MVC Components Breakdown
Designed using the Model-View-Controller (MVC) pattern to enforce a clear separation between data handling, user interface, and control logic. While MVC offered modularity and maintainability for this implementation, I understand that at scale — as in Amazon’s systems — microservices and event-driven architectures offer better scalability, fault isolation, and service independence. I'm currently deepening my understanding of distributed design by exploring containerization (Docker), orchestration (Kubernetes), and AWS-based service patterns to architect systems with production-level scalability.
System Flow Diagram
Model (Data + Business Logic)
- User: Stores user information, preferences, purchase history, payment methods.
- Product Model: Product details, pricing, stock availability.
- Order Model: Orders placed by users, order status, payment info.
- Cart Model: Items selected by the user for purchase.
- Review Model: Customer reviews and ratings.
- Inventory Model: Stock management, warehouse info.
- Recommendation Model: User preferences, purchase patterns. Responsibilities:
- Interact with the database.
- Enforce business rules (e.g., apply discounts, validate payment).
- Communicate with external services (payment gateways, logistics APIs).
View Layer
The View layer displays data to the user. For Amazon, this includes:
- Product Listing Page: Displays products, search results, filters.
- Product Details Page: Detailed view of a product.
- Cart Page: Displays items in the cart.
- Checkout Page: Payment forms, order summary.
- Order Confirmation Page: Displays order status.
- User Profile Page: User info and purchase history.
- Review Page: Form for submitting product reviews.
- Render data to users.
- Collect user inputs (clicks, form submissions).
- Provide responsive, dynamic UI for seamless shopping.
Controller Layer
Controllers receive user requests, interact with Models to process data, and select Views to render.
Some controllers for Amazon:
- Product Controller: Handles search, filtering, and displaying products.
- CartController: Manages adding/removing items from cart.

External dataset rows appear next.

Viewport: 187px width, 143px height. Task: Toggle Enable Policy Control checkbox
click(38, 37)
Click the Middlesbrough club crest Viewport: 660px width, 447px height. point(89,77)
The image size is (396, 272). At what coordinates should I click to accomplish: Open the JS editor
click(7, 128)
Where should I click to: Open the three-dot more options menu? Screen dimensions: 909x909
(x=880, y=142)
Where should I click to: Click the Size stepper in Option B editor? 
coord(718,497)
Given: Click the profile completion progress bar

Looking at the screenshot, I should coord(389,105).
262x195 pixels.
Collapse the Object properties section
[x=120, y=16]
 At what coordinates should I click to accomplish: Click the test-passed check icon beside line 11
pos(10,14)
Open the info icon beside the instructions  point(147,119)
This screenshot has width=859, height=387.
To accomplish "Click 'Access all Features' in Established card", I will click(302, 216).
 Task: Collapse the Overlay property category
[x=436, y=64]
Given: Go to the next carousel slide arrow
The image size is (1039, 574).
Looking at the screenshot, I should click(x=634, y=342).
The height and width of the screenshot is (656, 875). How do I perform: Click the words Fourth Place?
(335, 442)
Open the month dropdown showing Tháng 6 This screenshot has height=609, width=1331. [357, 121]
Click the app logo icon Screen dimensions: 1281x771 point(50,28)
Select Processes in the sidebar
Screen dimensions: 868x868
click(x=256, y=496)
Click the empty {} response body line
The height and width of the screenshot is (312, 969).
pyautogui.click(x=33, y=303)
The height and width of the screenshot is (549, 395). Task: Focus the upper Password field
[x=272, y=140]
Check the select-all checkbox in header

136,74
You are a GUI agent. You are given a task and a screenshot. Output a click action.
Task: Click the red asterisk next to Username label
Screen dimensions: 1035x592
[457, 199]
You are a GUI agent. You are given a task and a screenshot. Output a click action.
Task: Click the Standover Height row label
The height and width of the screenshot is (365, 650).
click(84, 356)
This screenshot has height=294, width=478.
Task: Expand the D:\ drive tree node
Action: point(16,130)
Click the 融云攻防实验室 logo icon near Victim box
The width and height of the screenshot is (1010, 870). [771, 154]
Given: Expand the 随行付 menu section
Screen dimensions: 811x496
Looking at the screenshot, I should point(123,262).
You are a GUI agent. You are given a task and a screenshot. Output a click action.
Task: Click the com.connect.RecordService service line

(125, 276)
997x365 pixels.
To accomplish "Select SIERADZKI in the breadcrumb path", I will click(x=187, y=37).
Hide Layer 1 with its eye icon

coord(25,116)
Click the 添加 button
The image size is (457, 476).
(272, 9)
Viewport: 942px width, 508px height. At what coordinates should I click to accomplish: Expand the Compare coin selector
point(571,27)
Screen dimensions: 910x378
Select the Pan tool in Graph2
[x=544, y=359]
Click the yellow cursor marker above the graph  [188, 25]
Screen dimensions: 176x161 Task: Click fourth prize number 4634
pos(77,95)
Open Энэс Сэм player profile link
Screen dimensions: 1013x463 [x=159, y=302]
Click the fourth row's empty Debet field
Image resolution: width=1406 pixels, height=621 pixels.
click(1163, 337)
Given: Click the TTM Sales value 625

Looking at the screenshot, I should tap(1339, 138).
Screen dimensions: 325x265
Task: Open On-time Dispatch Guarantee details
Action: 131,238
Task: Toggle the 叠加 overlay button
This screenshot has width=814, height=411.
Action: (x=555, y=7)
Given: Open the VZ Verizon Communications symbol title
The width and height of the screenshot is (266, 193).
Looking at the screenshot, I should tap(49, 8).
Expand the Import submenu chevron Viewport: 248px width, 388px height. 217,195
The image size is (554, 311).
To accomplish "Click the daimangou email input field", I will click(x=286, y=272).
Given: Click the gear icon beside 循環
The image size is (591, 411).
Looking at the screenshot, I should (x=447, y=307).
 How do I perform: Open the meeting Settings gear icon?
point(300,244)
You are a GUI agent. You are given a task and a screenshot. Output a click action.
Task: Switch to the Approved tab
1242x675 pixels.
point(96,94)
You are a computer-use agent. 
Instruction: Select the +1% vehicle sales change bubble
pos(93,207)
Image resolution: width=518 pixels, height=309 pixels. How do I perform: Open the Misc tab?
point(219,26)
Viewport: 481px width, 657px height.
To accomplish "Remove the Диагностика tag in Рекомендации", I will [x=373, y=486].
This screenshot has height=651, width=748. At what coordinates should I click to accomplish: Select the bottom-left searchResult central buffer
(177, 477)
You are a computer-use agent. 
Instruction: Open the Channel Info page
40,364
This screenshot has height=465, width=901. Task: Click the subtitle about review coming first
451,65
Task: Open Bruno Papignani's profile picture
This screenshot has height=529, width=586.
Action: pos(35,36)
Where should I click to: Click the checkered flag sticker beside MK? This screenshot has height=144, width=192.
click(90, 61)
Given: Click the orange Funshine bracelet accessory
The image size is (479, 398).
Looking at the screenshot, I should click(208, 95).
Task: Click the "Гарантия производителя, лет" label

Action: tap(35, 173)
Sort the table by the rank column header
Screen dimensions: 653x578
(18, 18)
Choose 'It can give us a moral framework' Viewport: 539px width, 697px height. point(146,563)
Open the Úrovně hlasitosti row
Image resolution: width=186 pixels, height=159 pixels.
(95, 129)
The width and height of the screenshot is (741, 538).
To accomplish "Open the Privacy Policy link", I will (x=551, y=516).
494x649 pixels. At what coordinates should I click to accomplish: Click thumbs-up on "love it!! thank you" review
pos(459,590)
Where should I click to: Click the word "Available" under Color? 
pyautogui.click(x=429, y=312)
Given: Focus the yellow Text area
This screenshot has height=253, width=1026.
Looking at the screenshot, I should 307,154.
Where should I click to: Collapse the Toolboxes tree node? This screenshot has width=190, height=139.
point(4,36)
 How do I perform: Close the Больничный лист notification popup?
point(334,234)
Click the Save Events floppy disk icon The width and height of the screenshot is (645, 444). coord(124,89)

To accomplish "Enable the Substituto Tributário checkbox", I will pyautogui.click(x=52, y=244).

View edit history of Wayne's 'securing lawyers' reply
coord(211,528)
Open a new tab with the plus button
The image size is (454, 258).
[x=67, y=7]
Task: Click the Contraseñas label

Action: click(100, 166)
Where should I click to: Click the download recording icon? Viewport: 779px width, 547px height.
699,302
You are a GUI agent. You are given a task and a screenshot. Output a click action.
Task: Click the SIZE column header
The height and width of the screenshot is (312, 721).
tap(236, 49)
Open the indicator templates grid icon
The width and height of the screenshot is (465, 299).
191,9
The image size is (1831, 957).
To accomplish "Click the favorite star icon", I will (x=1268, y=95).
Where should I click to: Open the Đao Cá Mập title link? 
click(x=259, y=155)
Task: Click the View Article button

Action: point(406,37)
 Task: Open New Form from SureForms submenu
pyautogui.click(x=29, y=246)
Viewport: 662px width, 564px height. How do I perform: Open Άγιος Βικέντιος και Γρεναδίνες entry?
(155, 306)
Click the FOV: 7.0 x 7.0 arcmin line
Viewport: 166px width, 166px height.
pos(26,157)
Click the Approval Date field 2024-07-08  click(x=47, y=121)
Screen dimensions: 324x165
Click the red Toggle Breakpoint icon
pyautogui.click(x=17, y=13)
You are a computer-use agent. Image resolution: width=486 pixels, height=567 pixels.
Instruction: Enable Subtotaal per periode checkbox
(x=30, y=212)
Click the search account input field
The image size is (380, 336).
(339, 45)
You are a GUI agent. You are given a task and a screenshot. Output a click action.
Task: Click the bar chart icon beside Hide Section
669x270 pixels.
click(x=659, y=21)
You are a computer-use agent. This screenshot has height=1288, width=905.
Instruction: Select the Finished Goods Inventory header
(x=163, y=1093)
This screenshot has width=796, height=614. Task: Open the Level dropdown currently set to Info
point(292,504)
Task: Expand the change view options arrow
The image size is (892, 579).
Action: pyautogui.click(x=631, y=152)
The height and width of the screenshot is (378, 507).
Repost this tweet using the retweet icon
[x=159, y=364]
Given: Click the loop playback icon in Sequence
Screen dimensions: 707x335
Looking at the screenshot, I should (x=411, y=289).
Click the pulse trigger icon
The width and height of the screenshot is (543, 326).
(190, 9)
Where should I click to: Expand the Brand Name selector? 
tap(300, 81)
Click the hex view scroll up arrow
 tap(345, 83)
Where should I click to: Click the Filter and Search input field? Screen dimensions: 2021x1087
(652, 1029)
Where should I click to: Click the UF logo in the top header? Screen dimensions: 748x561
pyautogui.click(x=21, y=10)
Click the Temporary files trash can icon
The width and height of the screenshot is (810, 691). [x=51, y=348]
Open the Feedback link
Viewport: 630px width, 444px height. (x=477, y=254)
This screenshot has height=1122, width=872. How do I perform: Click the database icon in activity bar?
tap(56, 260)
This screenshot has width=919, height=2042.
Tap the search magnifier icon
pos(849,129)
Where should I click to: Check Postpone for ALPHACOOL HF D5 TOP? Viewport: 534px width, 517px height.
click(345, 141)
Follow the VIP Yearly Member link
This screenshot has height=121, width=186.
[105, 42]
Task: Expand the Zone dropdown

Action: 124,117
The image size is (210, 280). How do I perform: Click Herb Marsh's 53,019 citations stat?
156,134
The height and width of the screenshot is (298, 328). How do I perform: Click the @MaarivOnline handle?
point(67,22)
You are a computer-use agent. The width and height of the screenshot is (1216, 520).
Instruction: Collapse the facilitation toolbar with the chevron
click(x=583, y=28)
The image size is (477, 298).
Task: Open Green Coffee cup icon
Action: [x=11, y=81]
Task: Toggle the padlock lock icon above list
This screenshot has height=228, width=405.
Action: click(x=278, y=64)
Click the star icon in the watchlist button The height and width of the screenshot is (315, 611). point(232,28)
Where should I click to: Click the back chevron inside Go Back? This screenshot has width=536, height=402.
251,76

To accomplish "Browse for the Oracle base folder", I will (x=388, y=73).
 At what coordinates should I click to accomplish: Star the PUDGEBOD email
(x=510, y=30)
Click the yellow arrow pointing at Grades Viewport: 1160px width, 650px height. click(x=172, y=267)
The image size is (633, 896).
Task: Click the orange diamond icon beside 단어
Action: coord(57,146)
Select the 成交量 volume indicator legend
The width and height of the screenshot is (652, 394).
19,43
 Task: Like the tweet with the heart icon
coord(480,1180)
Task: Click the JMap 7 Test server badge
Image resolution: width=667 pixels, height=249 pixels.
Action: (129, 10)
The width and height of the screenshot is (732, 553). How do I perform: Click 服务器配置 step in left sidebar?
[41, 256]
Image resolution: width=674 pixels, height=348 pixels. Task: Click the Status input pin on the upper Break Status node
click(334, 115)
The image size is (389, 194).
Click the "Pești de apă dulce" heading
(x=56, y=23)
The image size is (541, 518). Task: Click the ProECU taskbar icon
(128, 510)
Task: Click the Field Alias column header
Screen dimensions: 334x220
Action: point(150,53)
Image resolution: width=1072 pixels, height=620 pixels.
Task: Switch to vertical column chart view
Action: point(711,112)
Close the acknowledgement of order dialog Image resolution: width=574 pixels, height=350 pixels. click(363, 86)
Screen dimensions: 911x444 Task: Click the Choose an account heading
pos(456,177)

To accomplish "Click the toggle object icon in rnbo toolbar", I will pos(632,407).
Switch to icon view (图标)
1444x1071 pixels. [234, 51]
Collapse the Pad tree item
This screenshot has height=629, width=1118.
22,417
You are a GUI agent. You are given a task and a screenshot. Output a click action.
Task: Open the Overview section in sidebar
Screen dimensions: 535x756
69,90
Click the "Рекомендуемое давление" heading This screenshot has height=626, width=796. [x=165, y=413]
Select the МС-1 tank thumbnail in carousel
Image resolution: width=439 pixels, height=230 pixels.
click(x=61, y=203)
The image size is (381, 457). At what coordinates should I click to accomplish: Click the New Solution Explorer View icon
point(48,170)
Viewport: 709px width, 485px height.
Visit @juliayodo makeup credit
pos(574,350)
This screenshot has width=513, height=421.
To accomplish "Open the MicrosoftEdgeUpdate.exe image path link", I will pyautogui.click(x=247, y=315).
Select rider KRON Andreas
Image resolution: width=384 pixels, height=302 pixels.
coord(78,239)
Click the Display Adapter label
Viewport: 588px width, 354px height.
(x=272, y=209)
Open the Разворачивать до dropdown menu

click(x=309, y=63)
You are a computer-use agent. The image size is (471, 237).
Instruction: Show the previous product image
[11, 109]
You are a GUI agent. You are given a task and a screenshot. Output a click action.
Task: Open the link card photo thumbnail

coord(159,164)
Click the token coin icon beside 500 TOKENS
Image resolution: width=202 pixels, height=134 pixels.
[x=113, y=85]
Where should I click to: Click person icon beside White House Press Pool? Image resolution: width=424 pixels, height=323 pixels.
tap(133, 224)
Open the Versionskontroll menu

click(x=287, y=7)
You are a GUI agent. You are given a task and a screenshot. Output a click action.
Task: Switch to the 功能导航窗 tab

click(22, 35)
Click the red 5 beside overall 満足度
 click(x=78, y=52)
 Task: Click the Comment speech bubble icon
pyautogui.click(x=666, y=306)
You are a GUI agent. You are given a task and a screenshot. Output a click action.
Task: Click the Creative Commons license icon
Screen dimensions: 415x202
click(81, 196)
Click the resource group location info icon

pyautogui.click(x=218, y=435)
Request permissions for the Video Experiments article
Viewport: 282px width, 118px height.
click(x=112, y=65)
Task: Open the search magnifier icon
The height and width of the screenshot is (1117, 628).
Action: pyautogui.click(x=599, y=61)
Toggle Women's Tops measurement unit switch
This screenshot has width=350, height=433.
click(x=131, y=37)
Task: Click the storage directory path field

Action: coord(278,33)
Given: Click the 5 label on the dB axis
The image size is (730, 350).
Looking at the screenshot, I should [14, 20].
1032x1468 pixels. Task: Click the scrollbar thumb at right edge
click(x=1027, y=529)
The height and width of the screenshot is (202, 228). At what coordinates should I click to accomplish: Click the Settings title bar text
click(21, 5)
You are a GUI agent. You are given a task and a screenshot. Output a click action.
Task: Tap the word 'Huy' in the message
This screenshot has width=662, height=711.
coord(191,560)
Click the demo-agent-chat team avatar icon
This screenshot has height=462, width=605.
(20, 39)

- OrderController: Handles order creation, payment, and tracking.
- UserController: Manages user registration, login, profile update.
- ReviewController: Handles submission and display of reviews.
- Receive and validate user inputs.
- Invoke appropriate Model methods.
- Choose which View to render based on outcomes.
- Handle errors and redirect flows as needed.
Overall Flow Example:
- User searches for a product on the Amazon homepage (View).
- The ProductController receives the search input (Controller).
- It calls the Product Model to get matching products (Model).
- The controller sends this data back to the View for rendering the product list.
- User adds a product to their cart — CartController updates the Cart Model.
- The Cart View updates to show current cart contents.